018 事在人为

  ()“卉贝勒,此时已是深夜,想探公主的监,明日再来……”

  慧琦在宗人府碰了个软钉子,闷闷不乐的转身往回走。他这边正热火朝天的找着人,那边就传来了梁实主动到宗人府投案的消息——不,不能说投案,他又不是犯人。慧琦心里是又高兴又气愤,高兴的是梁实终于现身了,气愤的是他太不讲朋友义气了,就算是要去宗人府,也得先跟自己打个招呼?弄得自己跟没头苍蝇似的到处乱窜。像话吗?是人吗?不过,这厮好歹还是回来了。慧琦心里松了口气,站在街边犹豫了一会儿。

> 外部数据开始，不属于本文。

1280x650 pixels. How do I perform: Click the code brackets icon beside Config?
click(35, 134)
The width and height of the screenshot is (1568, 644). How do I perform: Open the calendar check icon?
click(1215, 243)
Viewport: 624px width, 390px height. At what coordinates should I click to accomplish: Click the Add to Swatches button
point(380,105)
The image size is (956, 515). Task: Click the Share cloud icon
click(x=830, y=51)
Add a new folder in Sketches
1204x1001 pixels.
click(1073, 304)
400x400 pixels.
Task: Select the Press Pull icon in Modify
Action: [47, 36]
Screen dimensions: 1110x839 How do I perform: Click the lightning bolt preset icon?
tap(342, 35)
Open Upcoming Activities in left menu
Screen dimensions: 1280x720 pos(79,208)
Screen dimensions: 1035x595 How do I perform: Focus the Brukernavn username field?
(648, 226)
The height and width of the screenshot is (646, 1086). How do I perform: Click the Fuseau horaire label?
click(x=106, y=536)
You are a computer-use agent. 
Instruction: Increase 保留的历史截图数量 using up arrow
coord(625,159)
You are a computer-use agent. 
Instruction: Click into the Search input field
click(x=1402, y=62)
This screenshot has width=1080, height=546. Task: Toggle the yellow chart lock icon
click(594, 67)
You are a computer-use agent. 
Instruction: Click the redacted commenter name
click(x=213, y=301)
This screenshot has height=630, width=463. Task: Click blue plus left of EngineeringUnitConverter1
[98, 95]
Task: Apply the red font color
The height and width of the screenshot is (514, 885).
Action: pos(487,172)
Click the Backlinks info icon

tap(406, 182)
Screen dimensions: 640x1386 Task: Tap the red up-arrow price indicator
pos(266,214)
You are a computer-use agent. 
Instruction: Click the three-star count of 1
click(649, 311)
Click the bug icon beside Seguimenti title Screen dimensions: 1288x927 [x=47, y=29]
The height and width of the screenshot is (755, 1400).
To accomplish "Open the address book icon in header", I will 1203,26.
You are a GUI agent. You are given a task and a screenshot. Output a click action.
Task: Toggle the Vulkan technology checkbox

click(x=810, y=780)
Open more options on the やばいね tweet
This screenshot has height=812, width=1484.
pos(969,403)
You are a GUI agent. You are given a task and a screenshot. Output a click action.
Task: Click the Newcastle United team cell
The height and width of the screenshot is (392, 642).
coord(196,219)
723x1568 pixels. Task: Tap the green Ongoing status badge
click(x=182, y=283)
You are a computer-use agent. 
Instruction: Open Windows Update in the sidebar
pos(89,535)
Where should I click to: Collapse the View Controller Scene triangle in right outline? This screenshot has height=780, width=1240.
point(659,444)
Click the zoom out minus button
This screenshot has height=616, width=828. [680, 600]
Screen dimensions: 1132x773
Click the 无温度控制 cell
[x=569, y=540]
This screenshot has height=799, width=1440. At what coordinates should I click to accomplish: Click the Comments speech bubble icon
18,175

  是回自己的小院,还是到贝勒府去?慧琦突然叹了口气,朝站在身后的小顺子发话道:“你先回去。”

  小顺子莫名其妙:“什么?我回去?您呢?”

  “你回去跟老袁叔说一声,我今儿晚上不回去了,我去府里。”慧琦低声道。小顺子懵懵懂懂的点了点头:“知道了,明白了……回府里?哪个府啊?”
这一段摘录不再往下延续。